I know this should be simple, but I have become confused by reading too many articles. All I want to know, is how to wire up a simple x-crossing for DCC. Picture two ovals, one inside the other, and this crossing connecting the two ovals on a straight stretch. No turnout, just a plain crossing. I am using a Peco Electrofrog crossing. 
The idea is just to have the engine go around the two ovals, no reversing. The confusion for me, is I keep seeing references to frog juicers, insulated frogs, etc. 
Would it be correct to use insulated rail joiners where I have indicated with red lines in the photo? And where do the 4 attached wires go? I have read many threads on this but for some reason I am not grasping it.....Thanks


----------



## TommyB (Jan 30, 2020)

Here is the basic trackplan......crossing at the bottom where I have drawn an X


----------



## Mark VerMurlen (Aug 15, 2015)

If I were you, I’d exchange your crossover to an insulfrog version. You could then just drop it into your layout with no wiring additions. The only change you might need is to switch the polarity of the inner circle if doesn’t match the outer circle. That’s an easy wire swap if needed.

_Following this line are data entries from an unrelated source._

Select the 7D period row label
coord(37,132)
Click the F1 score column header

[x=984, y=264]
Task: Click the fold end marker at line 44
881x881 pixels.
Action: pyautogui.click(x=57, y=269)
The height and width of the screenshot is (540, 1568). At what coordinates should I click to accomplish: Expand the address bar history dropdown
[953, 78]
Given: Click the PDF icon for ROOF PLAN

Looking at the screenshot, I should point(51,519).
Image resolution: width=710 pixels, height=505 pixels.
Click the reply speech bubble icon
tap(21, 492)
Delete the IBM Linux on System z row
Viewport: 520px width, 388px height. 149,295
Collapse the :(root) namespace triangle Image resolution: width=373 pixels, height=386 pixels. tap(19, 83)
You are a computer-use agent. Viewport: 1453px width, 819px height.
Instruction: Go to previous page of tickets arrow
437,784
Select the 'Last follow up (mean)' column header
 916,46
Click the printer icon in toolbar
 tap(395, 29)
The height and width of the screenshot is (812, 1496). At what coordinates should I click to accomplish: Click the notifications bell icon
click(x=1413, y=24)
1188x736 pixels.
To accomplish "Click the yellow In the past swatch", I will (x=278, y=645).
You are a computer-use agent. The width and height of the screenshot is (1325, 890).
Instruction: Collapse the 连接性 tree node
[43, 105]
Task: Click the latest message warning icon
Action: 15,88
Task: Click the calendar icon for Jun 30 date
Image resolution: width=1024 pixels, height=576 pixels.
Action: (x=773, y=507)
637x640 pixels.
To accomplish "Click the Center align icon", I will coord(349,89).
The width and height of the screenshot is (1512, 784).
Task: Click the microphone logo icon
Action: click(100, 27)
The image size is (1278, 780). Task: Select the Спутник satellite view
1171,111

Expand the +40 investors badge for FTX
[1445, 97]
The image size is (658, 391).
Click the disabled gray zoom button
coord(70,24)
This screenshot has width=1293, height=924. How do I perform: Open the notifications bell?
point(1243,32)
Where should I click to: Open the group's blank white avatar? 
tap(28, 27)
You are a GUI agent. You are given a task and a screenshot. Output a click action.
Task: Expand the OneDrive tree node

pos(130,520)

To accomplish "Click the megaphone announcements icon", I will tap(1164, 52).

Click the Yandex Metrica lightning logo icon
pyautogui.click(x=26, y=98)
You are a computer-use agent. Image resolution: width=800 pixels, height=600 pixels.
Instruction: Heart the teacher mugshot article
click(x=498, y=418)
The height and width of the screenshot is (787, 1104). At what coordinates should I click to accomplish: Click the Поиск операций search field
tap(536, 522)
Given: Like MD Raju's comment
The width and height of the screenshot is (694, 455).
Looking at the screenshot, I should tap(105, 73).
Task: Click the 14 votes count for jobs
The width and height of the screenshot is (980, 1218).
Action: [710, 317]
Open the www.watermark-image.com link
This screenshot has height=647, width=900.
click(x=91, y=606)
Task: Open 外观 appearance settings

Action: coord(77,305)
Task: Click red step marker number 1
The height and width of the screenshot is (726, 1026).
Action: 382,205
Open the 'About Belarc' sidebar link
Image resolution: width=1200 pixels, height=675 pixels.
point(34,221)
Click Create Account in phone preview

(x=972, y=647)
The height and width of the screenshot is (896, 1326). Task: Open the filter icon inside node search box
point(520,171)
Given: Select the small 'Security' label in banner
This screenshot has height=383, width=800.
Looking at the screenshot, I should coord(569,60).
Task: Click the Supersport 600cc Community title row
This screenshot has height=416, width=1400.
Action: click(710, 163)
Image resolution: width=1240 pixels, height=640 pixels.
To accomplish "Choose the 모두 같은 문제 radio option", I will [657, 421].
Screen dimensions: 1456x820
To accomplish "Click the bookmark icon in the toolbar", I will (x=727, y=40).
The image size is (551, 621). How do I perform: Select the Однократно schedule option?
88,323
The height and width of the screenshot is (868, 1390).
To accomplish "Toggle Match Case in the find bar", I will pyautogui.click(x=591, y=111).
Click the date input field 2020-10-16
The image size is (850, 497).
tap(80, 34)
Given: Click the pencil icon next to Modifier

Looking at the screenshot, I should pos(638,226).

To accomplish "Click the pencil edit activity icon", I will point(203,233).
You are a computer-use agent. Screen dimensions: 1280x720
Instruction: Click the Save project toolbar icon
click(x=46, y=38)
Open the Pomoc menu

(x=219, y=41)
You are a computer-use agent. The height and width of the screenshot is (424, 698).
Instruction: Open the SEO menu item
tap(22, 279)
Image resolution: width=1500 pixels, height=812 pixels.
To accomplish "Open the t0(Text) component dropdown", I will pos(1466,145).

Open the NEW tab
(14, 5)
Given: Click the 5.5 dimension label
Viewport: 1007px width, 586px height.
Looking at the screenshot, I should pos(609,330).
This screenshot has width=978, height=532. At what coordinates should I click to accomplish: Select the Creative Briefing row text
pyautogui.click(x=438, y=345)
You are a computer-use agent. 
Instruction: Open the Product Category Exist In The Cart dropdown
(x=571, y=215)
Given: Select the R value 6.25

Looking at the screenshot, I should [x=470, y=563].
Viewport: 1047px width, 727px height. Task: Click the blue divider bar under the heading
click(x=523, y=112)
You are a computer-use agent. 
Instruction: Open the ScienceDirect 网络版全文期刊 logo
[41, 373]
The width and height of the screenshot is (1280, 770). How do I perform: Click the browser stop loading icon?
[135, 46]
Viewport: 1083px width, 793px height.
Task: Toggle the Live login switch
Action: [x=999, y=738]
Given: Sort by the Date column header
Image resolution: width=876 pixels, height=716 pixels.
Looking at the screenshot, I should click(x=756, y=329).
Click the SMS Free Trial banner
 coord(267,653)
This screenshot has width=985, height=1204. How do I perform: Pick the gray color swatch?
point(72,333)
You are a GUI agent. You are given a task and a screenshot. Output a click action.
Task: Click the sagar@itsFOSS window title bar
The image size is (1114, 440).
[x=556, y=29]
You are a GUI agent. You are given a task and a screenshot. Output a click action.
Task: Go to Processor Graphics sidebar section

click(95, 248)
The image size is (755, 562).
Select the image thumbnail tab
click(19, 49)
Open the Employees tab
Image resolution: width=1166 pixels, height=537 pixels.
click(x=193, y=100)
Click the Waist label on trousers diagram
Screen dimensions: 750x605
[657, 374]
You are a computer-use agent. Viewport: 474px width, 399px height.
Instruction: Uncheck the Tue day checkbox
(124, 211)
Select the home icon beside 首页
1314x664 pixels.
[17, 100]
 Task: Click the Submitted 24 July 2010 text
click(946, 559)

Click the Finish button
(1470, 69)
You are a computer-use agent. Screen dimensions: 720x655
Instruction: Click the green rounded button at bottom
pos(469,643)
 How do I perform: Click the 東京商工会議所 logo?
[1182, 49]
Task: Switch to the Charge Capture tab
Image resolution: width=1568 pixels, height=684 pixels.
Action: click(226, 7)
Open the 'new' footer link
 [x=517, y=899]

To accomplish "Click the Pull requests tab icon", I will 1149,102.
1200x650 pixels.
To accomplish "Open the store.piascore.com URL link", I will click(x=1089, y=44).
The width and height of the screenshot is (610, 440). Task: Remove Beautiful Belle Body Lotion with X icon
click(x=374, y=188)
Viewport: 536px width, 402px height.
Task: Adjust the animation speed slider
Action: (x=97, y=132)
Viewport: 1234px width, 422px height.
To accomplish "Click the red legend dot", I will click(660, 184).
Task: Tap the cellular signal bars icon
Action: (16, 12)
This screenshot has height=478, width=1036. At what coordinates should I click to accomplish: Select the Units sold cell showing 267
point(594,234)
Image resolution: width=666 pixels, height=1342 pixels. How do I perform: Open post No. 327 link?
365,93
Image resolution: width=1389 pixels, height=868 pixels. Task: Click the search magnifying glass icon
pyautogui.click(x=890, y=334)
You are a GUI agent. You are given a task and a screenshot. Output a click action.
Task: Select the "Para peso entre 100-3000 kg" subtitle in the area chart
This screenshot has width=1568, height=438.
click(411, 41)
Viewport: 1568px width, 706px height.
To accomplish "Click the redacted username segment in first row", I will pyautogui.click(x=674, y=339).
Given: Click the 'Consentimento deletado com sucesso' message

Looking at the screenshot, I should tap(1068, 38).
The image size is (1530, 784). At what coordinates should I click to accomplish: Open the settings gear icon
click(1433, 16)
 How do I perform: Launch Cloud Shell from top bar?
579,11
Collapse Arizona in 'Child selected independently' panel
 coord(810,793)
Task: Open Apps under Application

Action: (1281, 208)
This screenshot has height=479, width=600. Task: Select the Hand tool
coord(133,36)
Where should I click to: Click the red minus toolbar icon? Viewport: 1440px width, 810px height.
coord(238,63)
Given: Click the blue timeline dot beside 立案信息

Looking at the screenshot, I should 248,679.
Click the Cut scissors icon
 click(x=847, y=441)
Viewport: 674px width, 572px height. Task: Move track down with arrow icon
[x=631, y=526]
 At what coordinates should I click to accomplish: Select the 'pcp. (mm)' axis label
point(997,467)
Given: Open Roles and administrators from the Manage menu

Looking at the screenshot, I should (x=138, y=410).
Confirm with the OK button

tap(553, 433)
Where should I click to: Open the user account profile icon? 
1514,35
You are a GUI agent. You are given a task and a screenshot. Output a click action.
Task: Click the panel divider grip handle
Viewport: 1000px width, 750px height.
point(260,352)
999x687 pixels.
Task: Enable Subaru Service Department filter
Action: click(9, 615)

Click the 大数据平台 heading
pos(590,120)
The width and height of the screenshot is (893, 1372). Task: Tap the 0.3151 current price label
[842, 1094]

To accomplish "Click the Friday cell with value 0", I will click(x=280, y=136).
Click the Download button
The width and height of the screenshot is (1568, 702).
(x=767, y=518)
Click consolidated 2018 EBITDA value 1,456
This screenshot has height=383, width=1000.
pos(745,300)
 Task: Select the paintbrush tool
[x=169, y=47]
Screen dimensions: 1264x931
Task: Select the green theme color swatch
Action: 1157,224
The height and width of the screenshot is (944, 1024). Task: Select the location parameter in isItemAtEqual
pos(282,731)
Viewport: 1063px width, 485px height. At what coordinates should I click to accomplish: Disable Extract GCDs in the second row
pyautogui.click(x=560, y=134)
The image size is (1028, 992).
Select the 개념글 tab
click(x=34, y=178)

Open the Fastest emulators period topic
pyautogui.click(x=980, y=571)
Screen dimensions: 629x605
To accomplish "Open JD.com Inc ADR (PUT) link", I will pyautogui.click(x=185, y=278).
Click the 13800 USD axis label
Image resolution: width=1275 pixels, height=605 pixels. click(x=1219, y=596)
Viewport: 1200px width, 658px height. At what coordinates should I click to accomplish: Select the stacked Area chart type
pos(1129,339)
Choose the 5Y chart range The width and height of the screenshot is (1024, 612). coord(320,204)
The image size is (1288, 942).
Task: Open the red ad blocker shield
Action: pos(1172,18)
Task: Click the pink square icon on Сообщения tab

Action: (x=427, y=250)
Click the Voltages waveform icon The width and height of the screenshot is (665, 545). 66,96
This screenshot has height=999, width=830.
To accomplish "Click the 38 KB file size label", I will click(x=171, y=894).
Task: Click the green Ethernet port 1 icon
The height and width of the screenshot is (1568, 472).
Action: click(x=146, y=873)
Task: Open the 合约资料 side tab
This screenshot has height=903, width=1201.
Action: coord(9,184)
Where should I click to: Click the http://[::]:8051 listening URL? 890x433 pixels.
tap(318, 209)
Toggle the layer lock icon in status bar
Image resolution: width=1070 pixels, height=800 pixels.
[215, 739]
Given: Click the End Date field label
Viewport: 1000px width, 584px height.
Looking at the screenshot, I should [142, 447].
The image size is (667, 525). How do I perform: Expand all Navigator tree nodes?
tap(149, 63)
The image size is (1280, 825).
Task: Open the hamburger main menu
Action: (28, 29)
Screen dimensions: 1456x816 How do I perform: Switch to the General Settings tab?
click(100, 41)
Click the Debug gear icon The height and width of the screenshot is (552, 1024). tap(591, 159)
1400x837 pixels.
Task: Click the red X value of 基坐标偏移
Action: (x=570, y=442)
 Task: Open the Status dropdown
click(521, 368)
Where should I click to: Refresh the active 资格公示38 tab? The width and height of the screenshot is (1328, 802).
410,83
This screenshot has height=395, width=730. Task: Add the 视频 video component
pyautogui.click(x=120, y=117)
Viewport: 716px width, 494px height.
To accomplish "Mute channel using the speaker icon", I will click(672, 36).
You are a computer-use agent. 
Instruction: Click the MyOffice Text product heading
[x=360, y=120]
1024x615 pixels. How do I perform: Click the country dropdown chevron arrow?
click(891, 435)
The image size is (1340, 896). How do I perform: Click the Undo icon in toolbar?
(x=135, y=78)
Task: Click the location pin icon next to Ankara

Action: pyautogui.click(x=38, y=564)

Is there a good reason you need or want the electrofrog version?


----------



## TommyB (Jan 30, 2020)

Mark VerMurlen said:


> If I were you, I’d exchange your crossover to an insulfrog version. You could then just drop it into your layout with no wiring additions. The only change you might need is to switch the polarity of the inner circle if doesn’t match the outer circle. That’s an easy wire swap if needed.
> 
> Is there a good reason you need or want the electrofrog version?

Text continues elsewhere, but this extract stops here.